- Country: United States
- Language: English
- Genre: Southern Gothic

Publication
- Published in: The Saturday Evening Post
- Publication date: December 3, 1932

= Mountain Victory =

"Mountain Victory" is a short story by American author William Faulkner first published under the title "A Mountain Victory" in the December 3, 1932 issue of The Saturday Evening Post. The story is unusual among Faulkner's works in that it takes place outside of his fictional Yoknapatawpha County. It deals with historical themes common to much of Faulkner's later work, including social and racial divisions in the South following the American Civil War.

==Plot summary==
The story opens with Major Saucier Weddel, a wounded officer in the Confederate Army, and his black servant, Jubal, seeking shelter at a small cabin high in the mountains of Tennessee, formerly a Confederate state. With the Civil War at an end, Weddel believes that the time for killing is over, and wishes to return to his mansion in Mississippi. However, his occupation becomes a source of tension with the owners of the cabin, who are sympathetic toward the Union. Their oldest son, Vatch, who served in the Union Army, makes no secret of his hatred for rebels like Weddel, or for black people like Jubal. When Jubal drinks too much corn liquor and passes out, Weddel finds himself alone, surrounded by his enemies, in a land that is part of the South and yet seems to him to be far removed from the grace and gentility of the great plantations. The story concludes in a tragic finale that underscores both the futility of war and the difficulty of social change.

==Themes==
- Resistance to change
Despite the South's defeat in the war and his family's fallen fortunes, Major Weddel insists on carrying on the old traditions of gentility and honor.
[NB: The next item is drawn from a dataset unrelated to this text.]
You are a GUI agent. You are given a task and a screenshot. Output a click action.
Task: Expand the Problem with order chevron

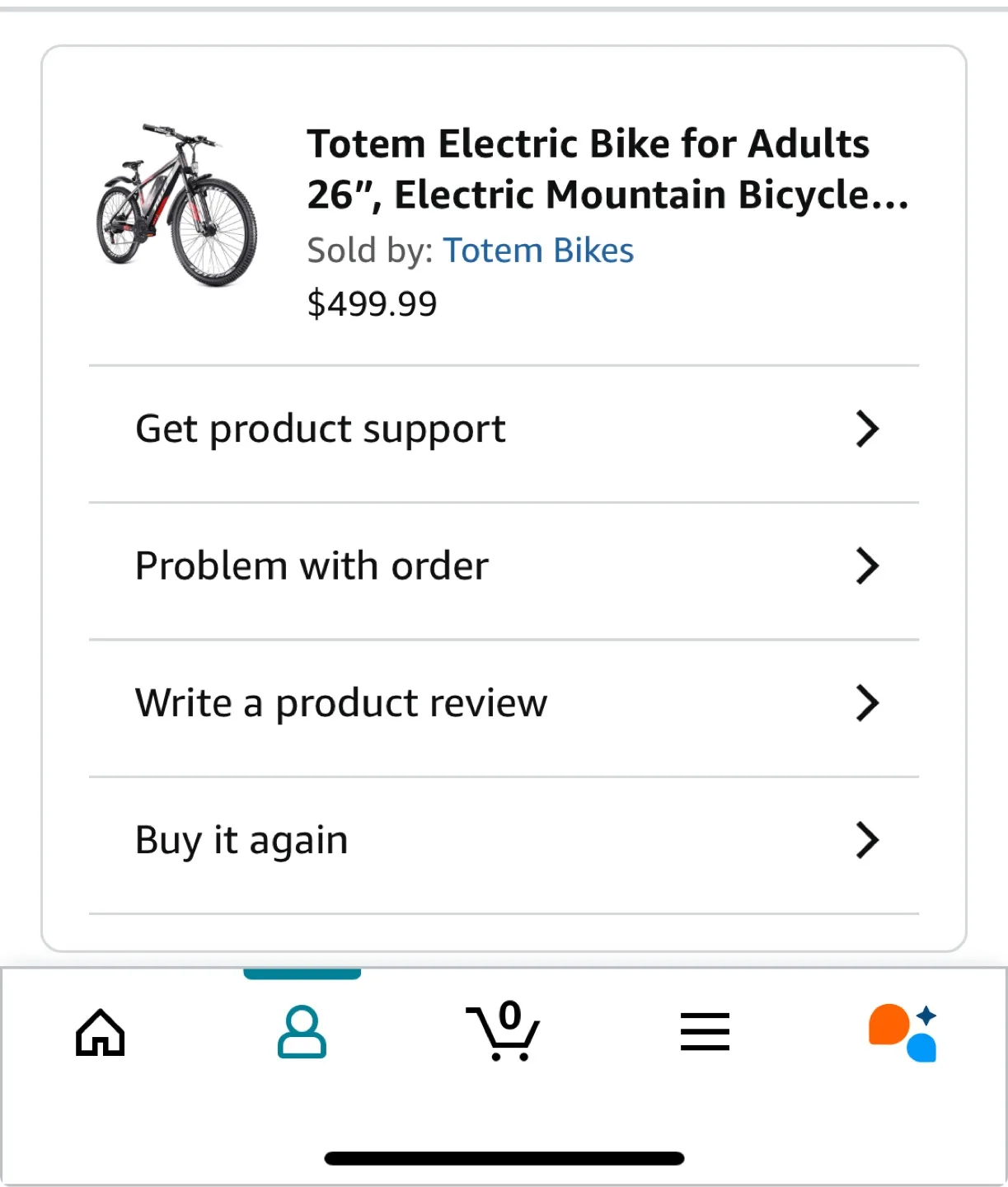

When his slave endangers his life, he has the opportunity to flee; instead, he stays to protect his property. On the other hand, the mountain family stubbornly clings to its racism, backwardness, and, paradoxically, its form of honor as well. The father insists on protecting the guests from his son's wrath and tries several times to warn the Confederate officer to leave before it is too late. By contrast, the daughter and the younger boy Hule are both enchanted by the idea of following Weddel back to Mississippi and sharing in his lavish lifestyle. Yet they too have a sense of honor. They insist that they will work hard and be loyal if he will only take them along. Even the least sympathetic character in the story, Vatch, displays some sense of honor at the end of the story, by pacing off a hundred yards before firing his long rifle at the Major and his slave.